Water Deer Behaviour - A Preface

Studying animal behaviour is a complex and challenging process. It's hard to observe enough of a species to know how common a particular behaviour is among individuals, or to watch an individual for long enough to document more than a subset of their behaviour. Moreover, there's always an element of guesswork, because we can never put ourselves entirely in the mind of the animal we're studying to understand the true motivation behind a behaviour. As scientists and dispassionate observers, we do our best not to anthropomorphize our subjects, to put a human spin on what we've just witnessed and try to explain it as if it were us doing it, but anyone with experience working or living with animals will know that the more we watch, the more we recognise much the same individuality we acknowledge in humans.
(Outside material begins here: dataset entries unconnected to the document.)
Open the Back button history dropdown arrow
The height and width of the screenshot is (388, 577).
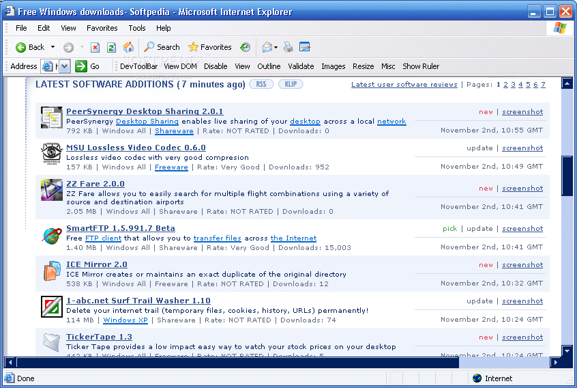coord(53,47)
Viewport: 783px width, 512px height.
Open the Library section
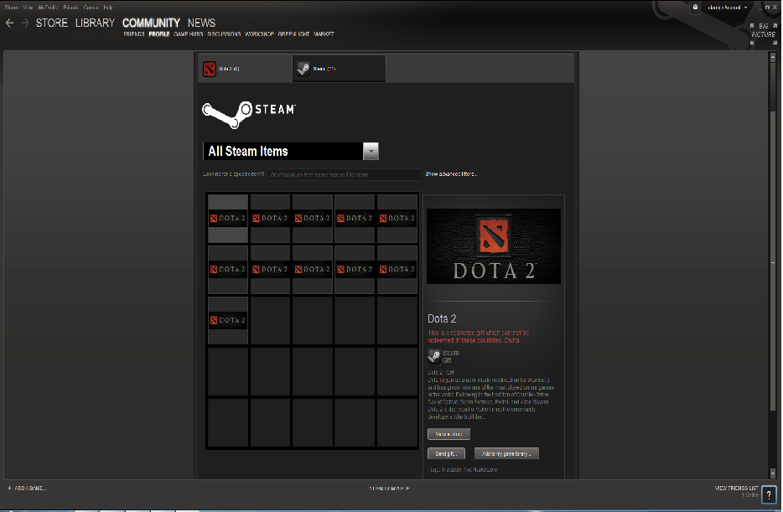[95, 23]
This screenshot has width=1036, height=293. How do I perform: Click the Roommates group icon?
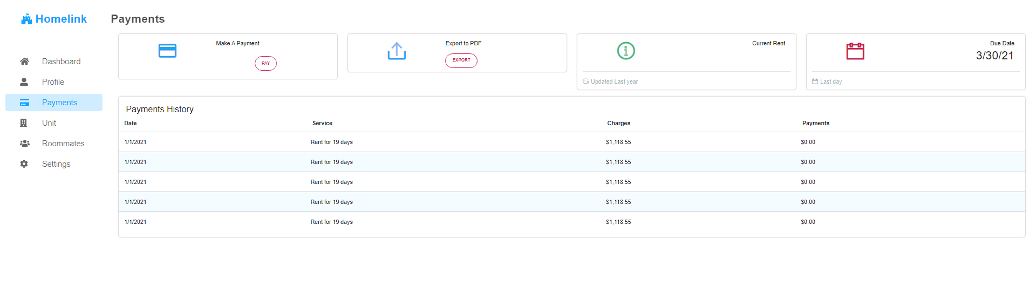point(24,144)
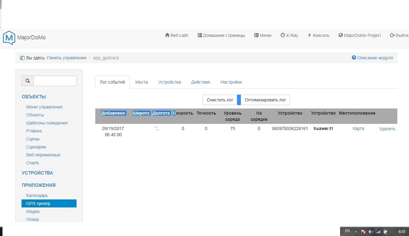Viewport: 409px width, 236px height.
Task: Select Консоль in the top navigation
Action: [318, 35]
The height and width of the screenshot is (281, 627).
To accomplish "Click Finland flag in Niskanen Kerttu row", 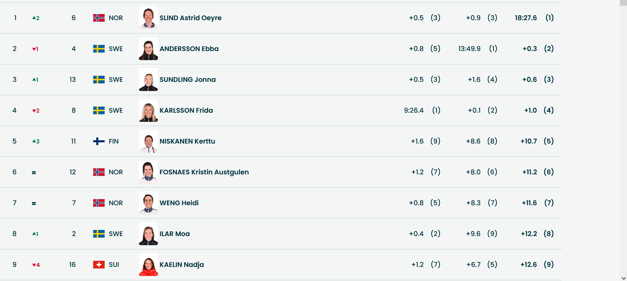I will (99, 141).
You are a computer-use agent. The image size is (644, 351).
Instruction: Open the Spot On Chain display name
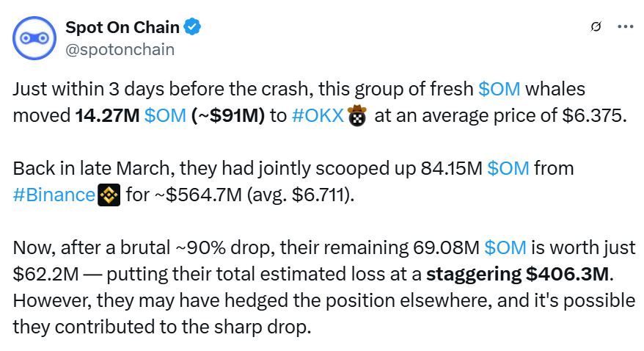point(122,28)
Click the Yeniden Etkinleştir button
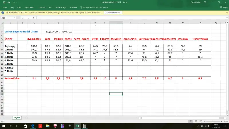Image resolution: width=229 pixels, height=129 pixels. (113, 13)
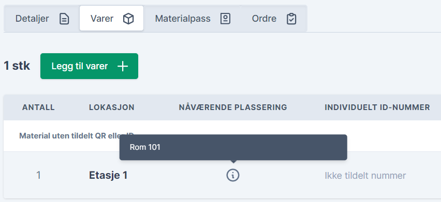Switch to the Detaljer tab

[42, 19]
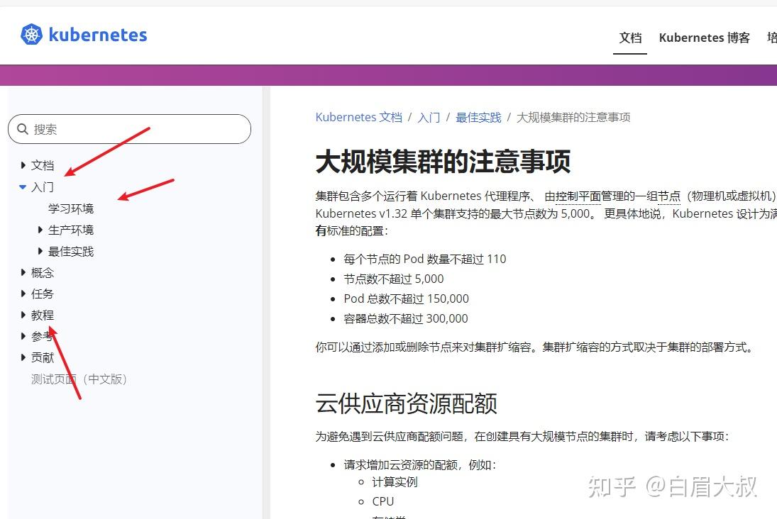Click the expander arrow beside 概念
This screenshot has height=519, width=777.
point(23,272)
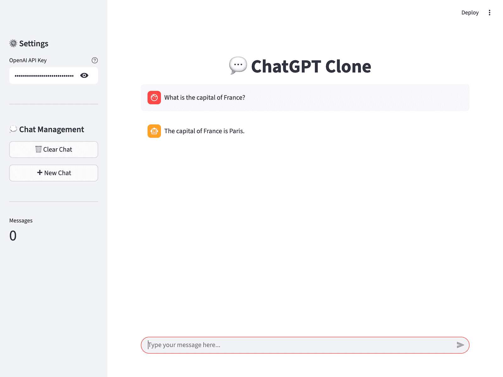Click the New Chat button
Image resolution: width=503 pixels, height=377 pixels.
click(53, 173)
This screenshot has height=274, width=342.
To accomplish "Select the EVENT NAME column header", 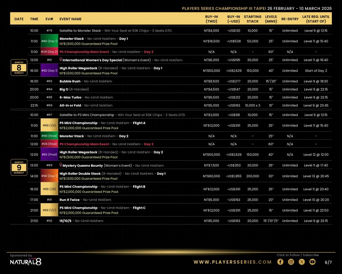I will pyautogui.click(x=70, y=19).
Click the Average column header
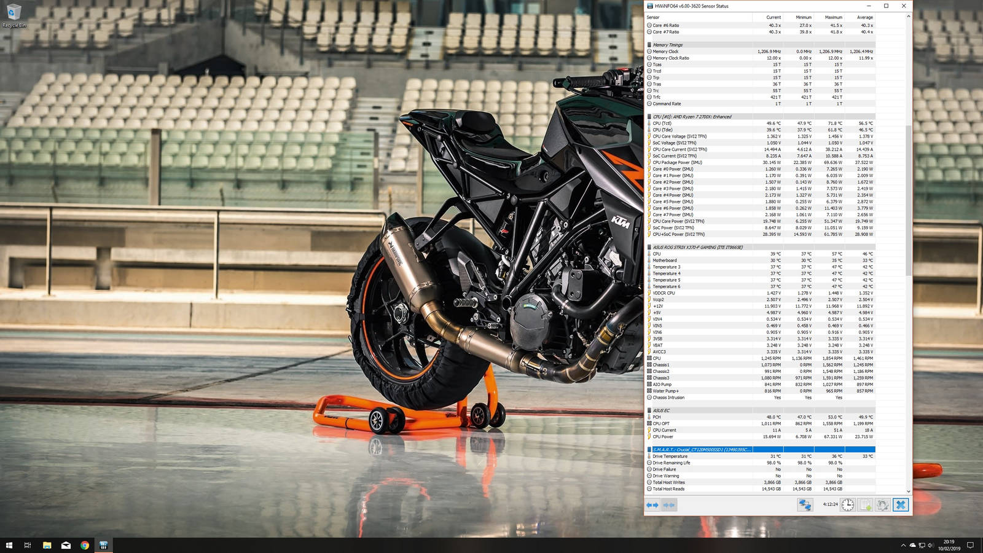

Growing up, we saw that no two dogs or cats ever had the exact same personality, even if they were littermates. I think Catherine Raven summed the situation up well in her 2021 book, The Fox and I, writing:

One water deer doe licks the face of another, presumably related, female at Whipsnade Zoo, while a buck grazes in the background. Much of the data on the behaviour of water deer behaviour has come from studies at Whipsnade Zoo and Woburn Abbey where the deer are captive, but free to range over several hundred or thousand acres. - Credit: Marc Baldwin

"We draw minute distinctions between individual people - the way they look and how they act. When it comes to nonhuman animals, we tend to generalize because too often they all look, sound, and act alike to us. We're just not very empathetic toward wild animals. I've a notion it's because we think we're evolutionarily advanced and more intelligent than they are. Arrogance dissolves empathy."

I raise the forgoing without mawkish intent, but instead to underline that ethology, or the study of animal behaviour, is a particularly tentative science. Coupled with this, water deer are a small and frequently elusive deer, meaning that both their biology and behaviour have been studied less than that of many other cervids. As such, this section serves primarily to describe the behaviours we recognise in this species, without significant focus on the intention behind it. It is also important to recognise that there is likely to be individual, and probably seasonal/age, variation in these behaviours. Indeed, those with experience keeping water deer in captivity have observed evident personalities. In Deer, for example, Raymond Chaplin noted how distinct behaviours were noticeable among the fawns of his two captive water deer does within the first couple of days of life; some sleeping a lot, while others were keen to explore. At Whipsnade, Stefan Stadler noted a change in "shyness" during the year:

"Interestingly enough, in both sexes, the degree of shyness toward human disturbance was greater between May and October than between November and April."

This perhaps reflects cooler temperatures and poorer grazing making flight a more costly option.

The behavioural sections of this article draw heavily from Stadler's Ph.D. thesis, in which he described 56 behavioural patterns; 39 (70%) of which occurred during social interactions and 19 during agonistic encounters. Additionally, I have added my observations of both wild and free-range captive (i.e., at Whipsnade and Woburn Abbey Deer Park, where the animals have free access to estates of approximately 2.5 sq-km/600 acres and 8 sq-km/2,000 acres, respectively) individuals, and have generally erred on the side of caution and tried to avoid interpreting anything through a lens of unjustifiable anthropomorphism.